Last year Miss Universe’s judges were all female. Miss World has done away with the swimsuit round. But has anything else really changed in the world of beauty pageants? Salma Haidrani entered to find out
My ankles feel close to buckling. They’re strapped into five-inch, diamante-encrusted heels, and are barely visible underneath my floor-length sequin dress. I’m hovering at the top of a set of stairs, leading to a stage. I feel as though I’m surrounded by butterflies; a cluster of women resplendent in coordinating, shimmering jewel tones, their delicate bodies quivering as they await their turn. One of them wrings her hands and cricks her neck to the left, and then to the right. But they must keep waiting. Until I’ve had my turn. A microphone is thrust into my hand. I place my other on my hip, take a shaky step out into the spotlight. I am here to win Miss World.

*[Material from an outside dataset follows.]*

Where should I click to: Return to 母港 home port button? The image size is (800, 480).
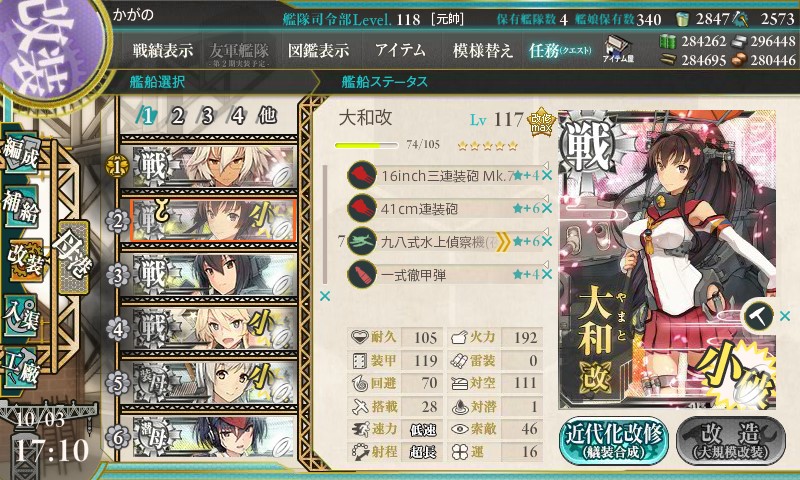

Three months previously, my parents were staring at me, goggle-eyed over a Sunday roast, their forks suspended in mid-air. “But, but… you have a degree,” spluttered my mum. I’d just broken the news to them that I have been accepted to compete in the Miss London heats, the first step (on a long road) to becoming Miss World (prize money: $100,000). It could be, I tell them, life-changing. But they remain unconvinced. I can’t blame them. Becoming a beauty queen is no longer the lofty, aspirational career choice it was in the ’60s. Back then pageants were televised to millions and made instant celebrities out of the women who entered them, offering many a chance to escape their quiet hometowns. Then, slowly, they slipped out of fashion. There were, of course, the protests (at Miss World 1970, held in the Royal Albert Hall, the Women’s Liberation Movement chucked flour bombs at those entering), but also, as is the way of many things that grip the nation, we simply got a bit bored. Unlike in China and South America (where they’re still huge events), ask any twentysomething in the UK and they’d struggle to name a single beauty queen. The competitions haven’t been televised on the main channels since 2001.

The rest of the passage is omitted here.